The plant piping system has a fundamental impact on the process dynamics. Because the simulator currently does not support dynamic unit operations for the pipe segment, it used a combination of a separator, simulating the pipe volume, and valves for the pipe resistance. The valve sizing used plant steady state data for one(gas) or two-phase (liquid-gas) flow. To correctly calculate the pipe resistance in transition from one- to two-phase flow, the manufacturer used the variable valve opening and additional dynamic element, the lag transfer function.
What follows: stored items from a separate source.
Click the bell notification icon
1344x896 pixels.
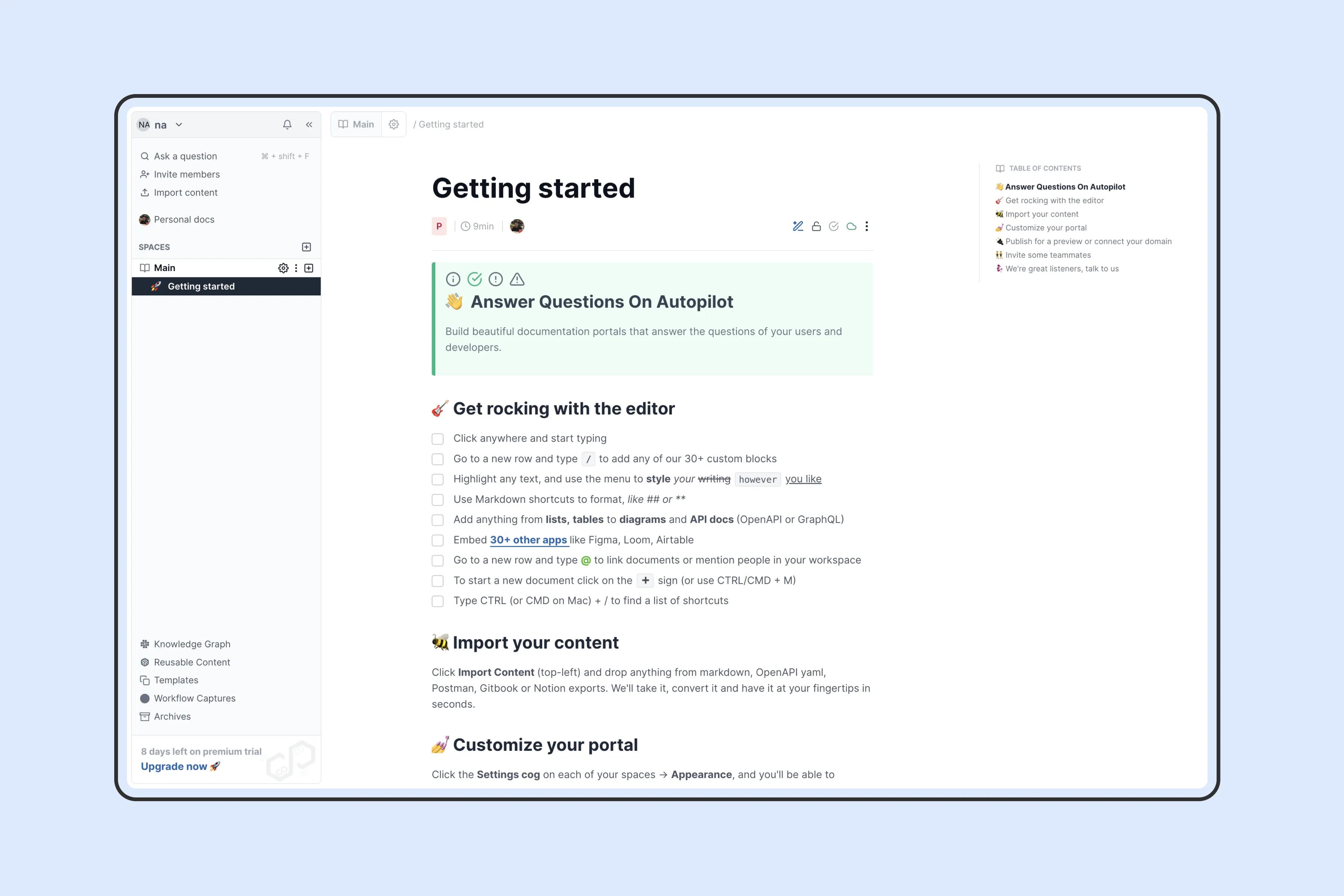[x=287, y=124]
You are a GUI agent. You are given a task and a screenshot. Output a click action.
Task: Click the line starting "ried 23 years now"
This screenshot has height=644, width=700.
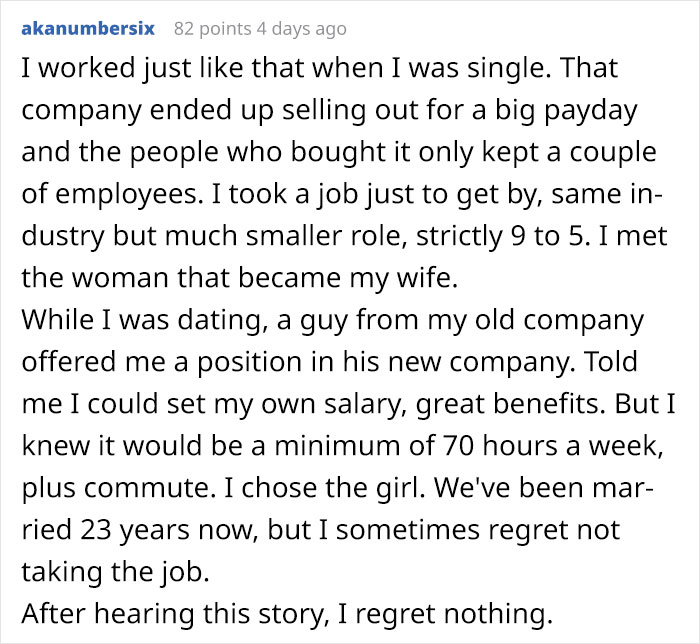[321, 529]
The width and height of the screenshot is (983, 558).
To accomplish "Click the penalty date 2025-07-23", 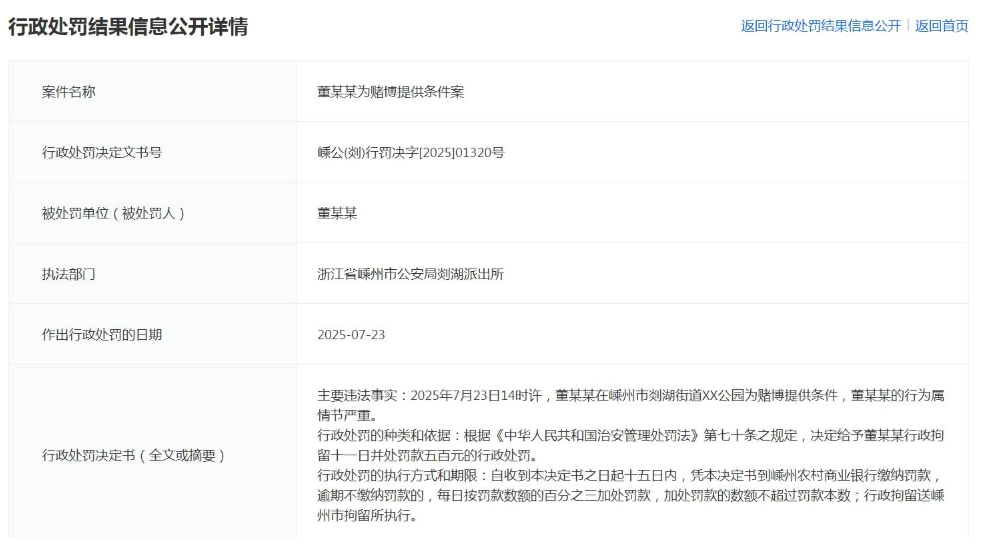I will 351,335.
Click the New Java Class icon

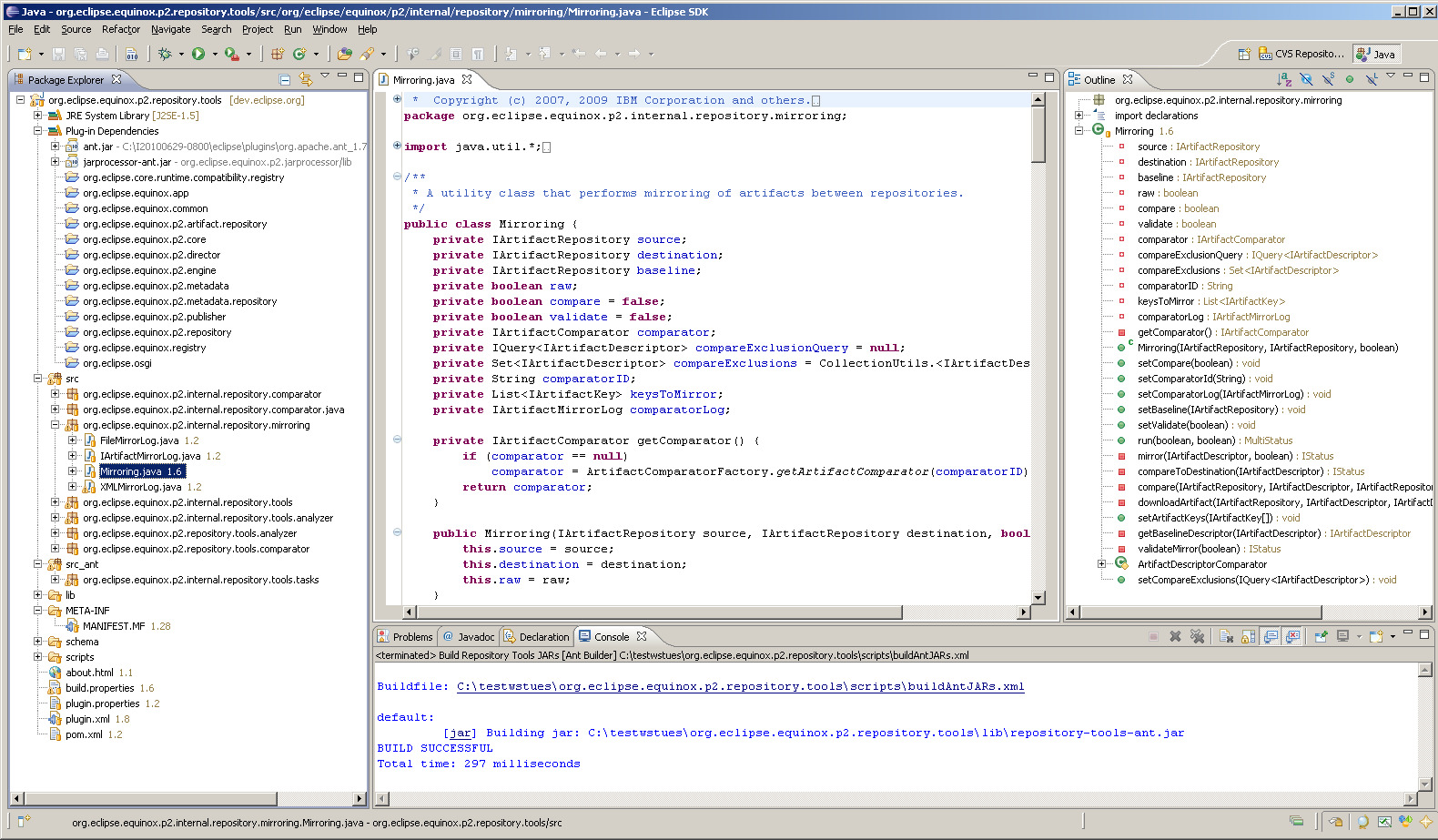[299, 54]
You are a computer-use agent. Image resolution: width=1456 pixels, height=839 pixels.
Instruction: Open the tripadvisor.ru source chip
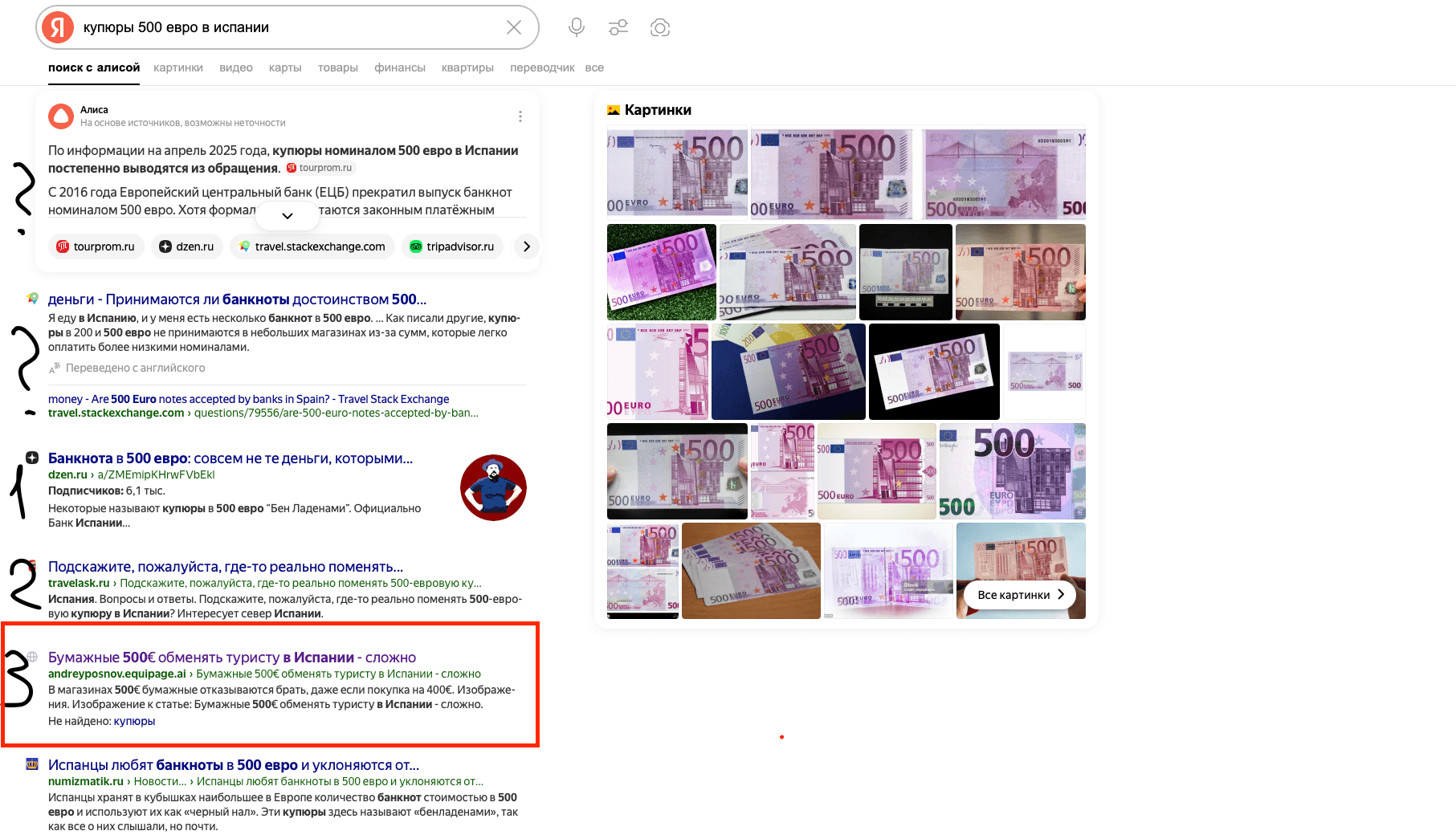[451, 246]
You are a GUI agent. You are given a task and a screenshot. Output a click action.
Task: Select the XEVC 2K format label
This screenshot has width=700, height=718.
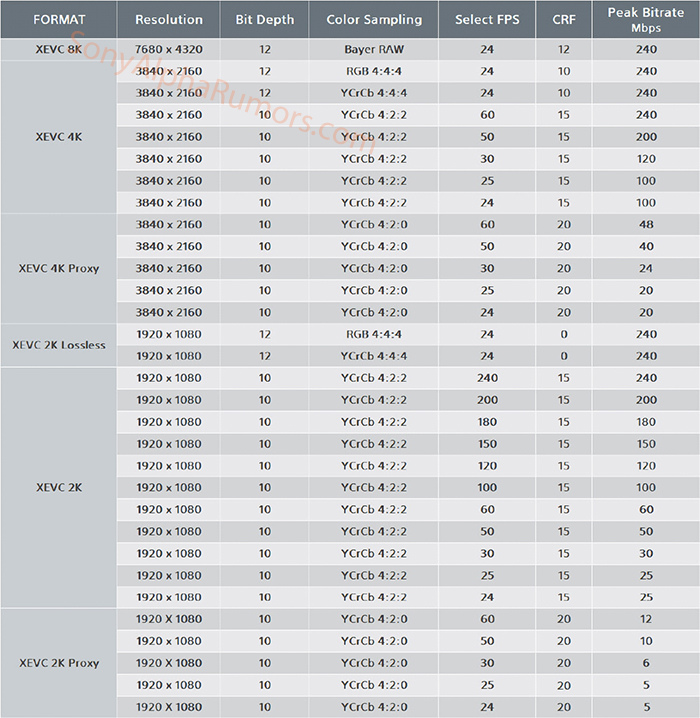58,487

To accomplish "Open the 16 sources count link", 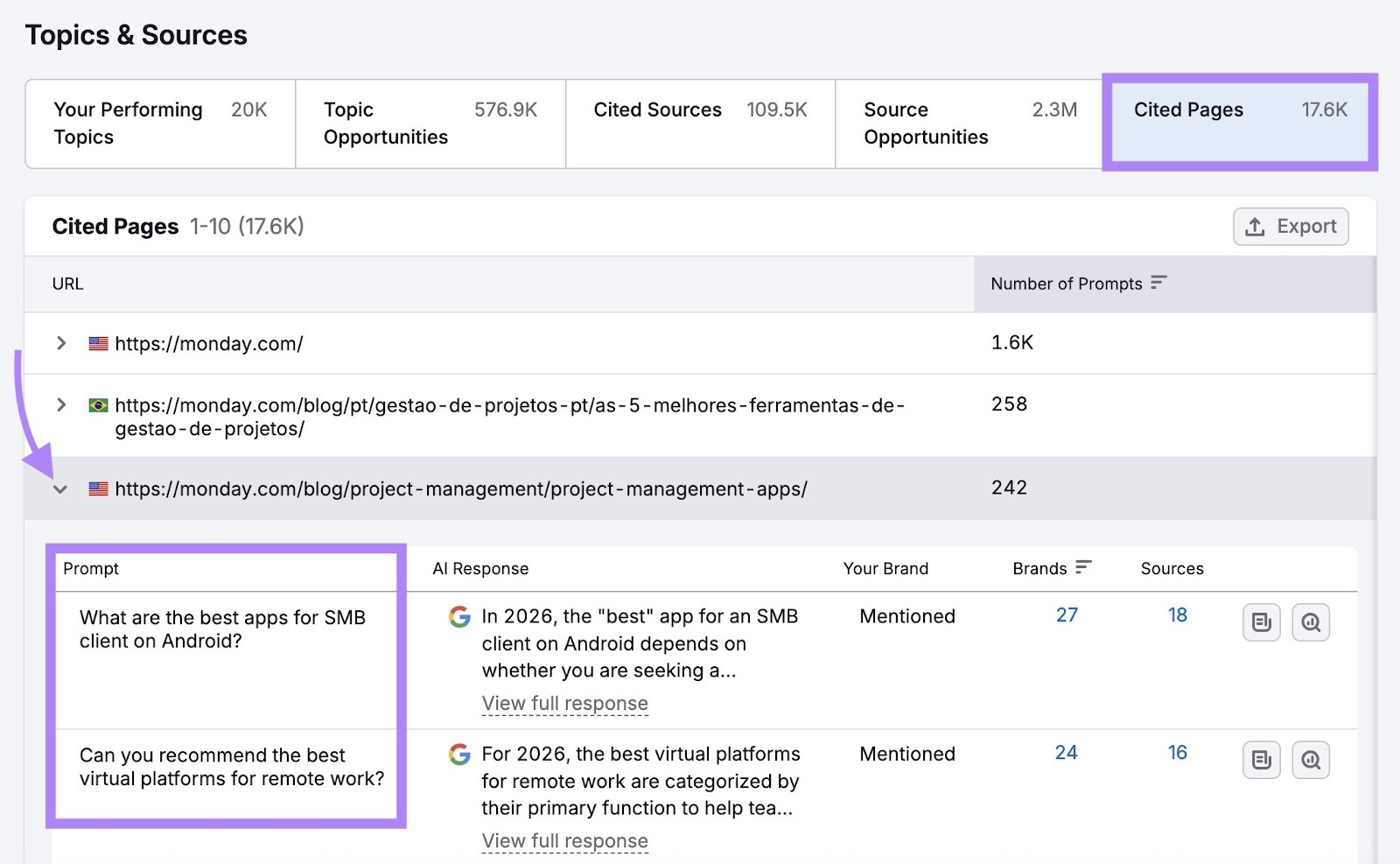I will point(1177,753).

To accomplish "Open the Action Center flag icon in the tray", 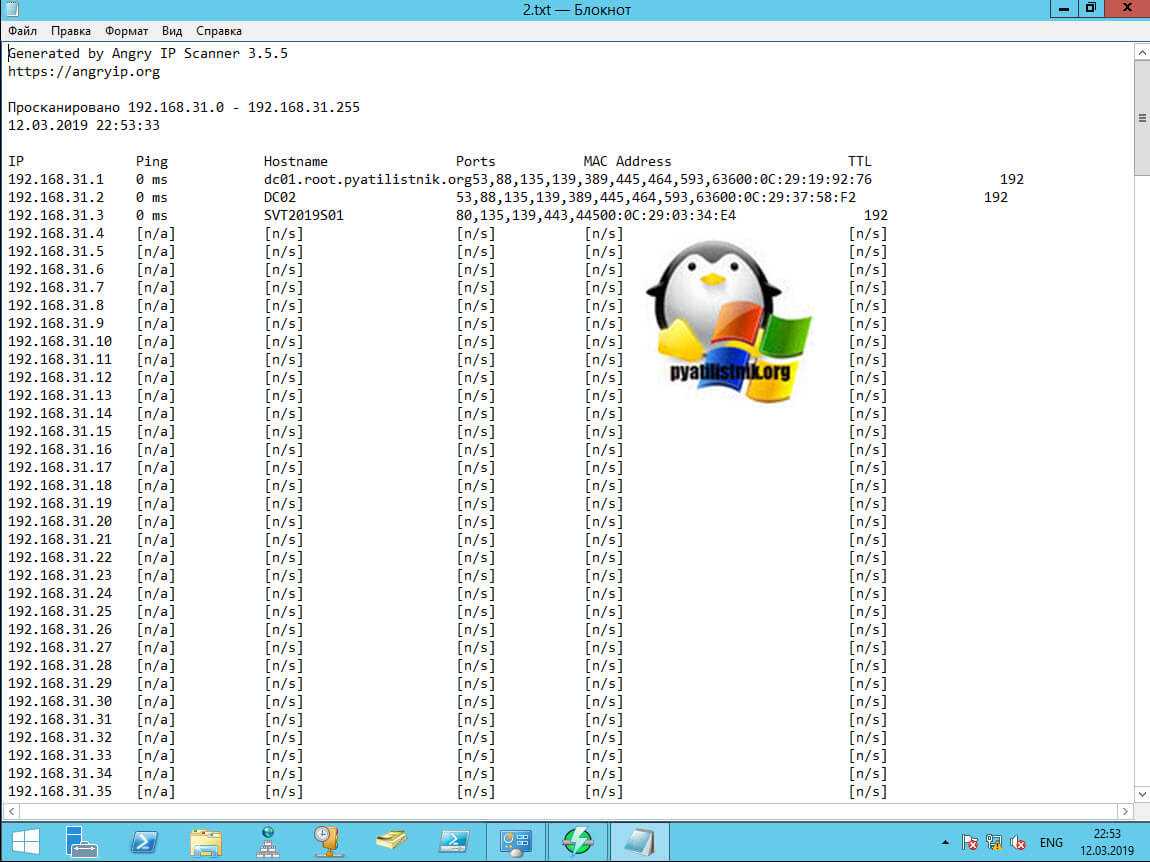I will click(x=970, y=842).
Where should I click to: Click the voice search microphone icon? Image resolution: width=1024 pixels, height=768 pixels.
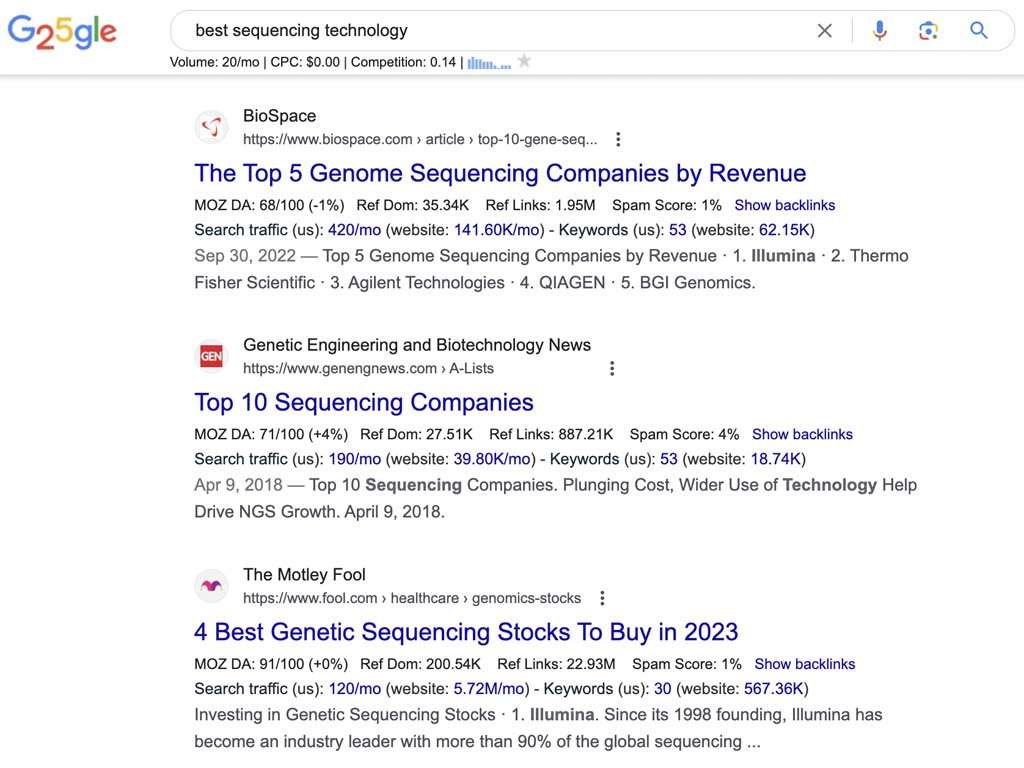(x=879, y=30)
The model also includes a part of the plant control system. The controllers and valves used simulator unit operations. The valve and actuator characteristics came according to plant data (design and experimental), and the tuning parameters of controllers were set equal to the real plant ones. The developers programmed the main process interlocks using the simulator Event Scheduler. The Event Scheduler was also a model for plant events, such as pressure excursions, load changes, and process equipment going down in emergency situations. A combination of these features, complemented with custom models of the plant seals, provides a highly realistic environment for studying plant behavior and testing the new control strategies and process design options.

Custom models

The existing plant seals are primarily of two types: gravity weighted and fixed cap. In the first type, the seal is broken (opened) when the lifting force, provided by the pressure under the moving bell, becomes higher than the bell weight. In the second type, the bell is not moving, and the seal is opened when the pressure under the bell is high enough to push out all liquid from the space under the bell (inner space of the seal) into the space between the outer surface of the bell and the seal tub (outer space of the seal). The new seal is a fixed-cap type with improved capability of resealing and liquid-gas separation.